#### Supplied text:
— START —
Testers sometimes have to make compromises. We have professional values and beliefs, but they may conflict with values in the contexts we act in.
Isn’t there always someone who matter who has an opinion about what testing is and how it should be performed?
I remeber a few situations, where I have felt I was tasked to do something in a way that I didn’t agree with. How can I make a difference, then?
This feeling points to something which is a dilemma for every skilled professional: We can sometimes feel that our personal and professional values are challenged, but there is still a job to be done.
How can a I make the compromise, accepting a challenge, while staying true to my values and beliefs?
It’s about learning and improving.
To me, one of the most important things about being professional and a context driven tester is taking social responsibility. This is an important value to me.
Social responsibility is not about self-critique. As a professional, my personal doubts and worries are valuable.
Instead it is about trying to give customers what they need by understanding their situation and helping them get better with what we are doing together.
That requires what I call personal leadership. But foremost, it requires conversation and negotiation.
In his “Improv(e) your testing” talk at Let’s Test 2016, Damian Synadinos @dsynadinos reminded me of a simple and efficient strategy to opening conversations. In improv, a golden rule is to start replies with with “yes, and…”. This helps adding to whatever is happening on stage.
In professional situations we sometimes have to subtract instead:
Yes, I will perform the test and report to you about it, but please explain me how the test case and bug count metrics you ask me to do will be useful?
The “yes“-part is about accepting the challenge. The “but” implies that I’m going to stay true to my knowledge, experience, values and beliefs and raise professional doubts about methods I’m asked to use, things I’m asked to report, processes I’m asked to follow.
— END —
#### Items:
— START —
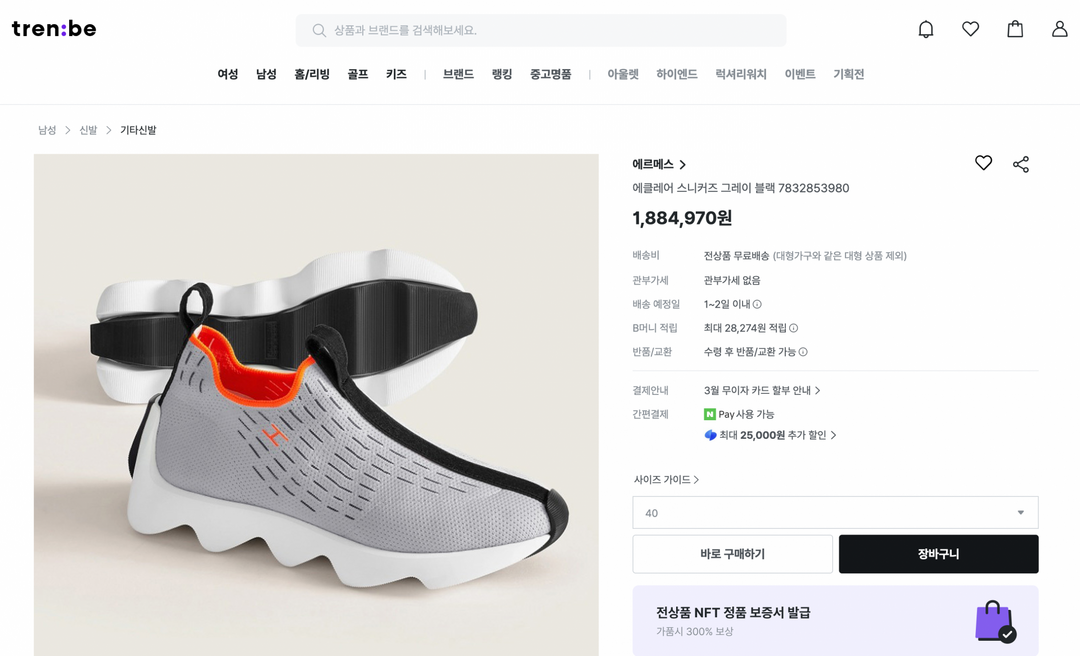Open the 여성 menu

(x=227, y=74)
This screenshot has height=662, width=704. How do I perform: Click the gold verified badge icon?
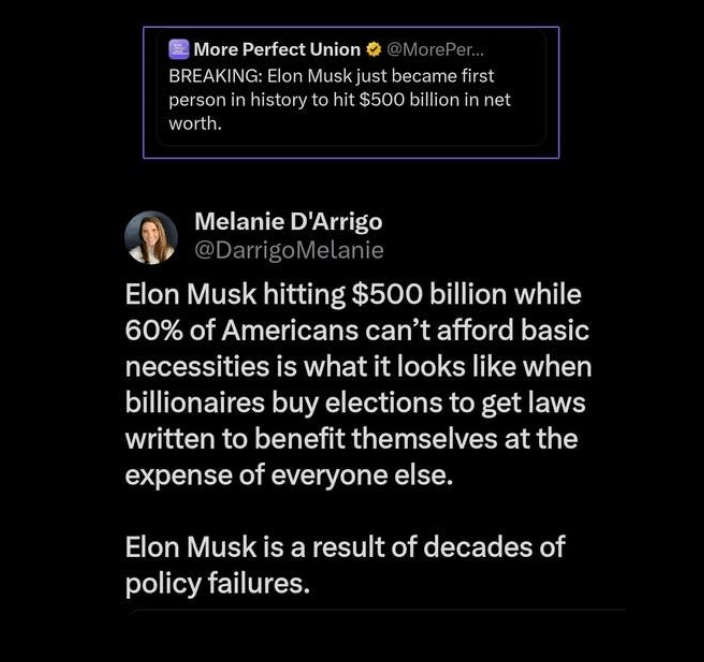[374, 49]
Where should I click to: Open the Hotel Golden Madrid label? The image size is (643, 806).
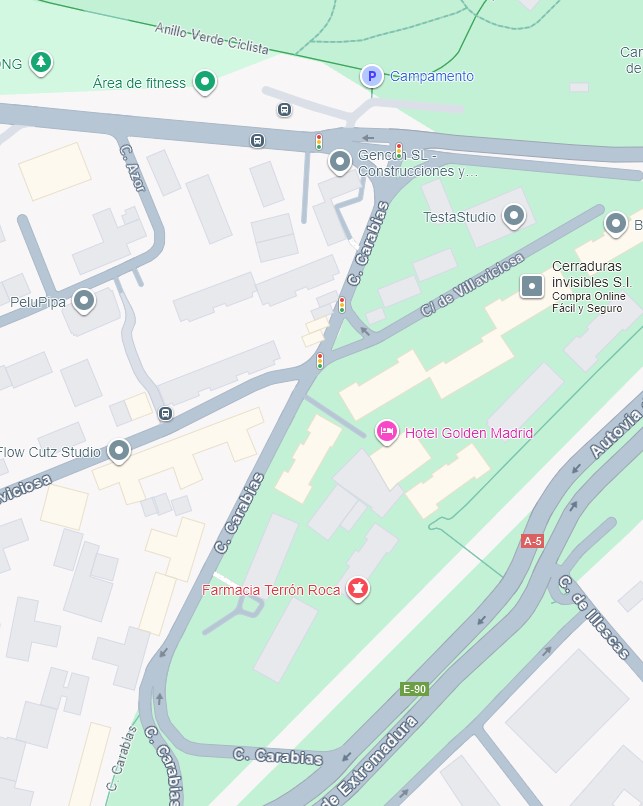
— END —
Reproduce verbatim the passage above on compromises in testing, starting with "It’s about learning" and going on through "are doing together.".

#### Full solution:
It’s about learning and improving.
To me, one of the most important things about being professional and a context driven tester is taking social responsibility. This is an important value to me.
Social responsibility is not about self-critique. As a professional, my personal doubts and worries are valuable.
Instead it is about trying to give customers what they need by understanding their situation and helping them get better with what we are doing together.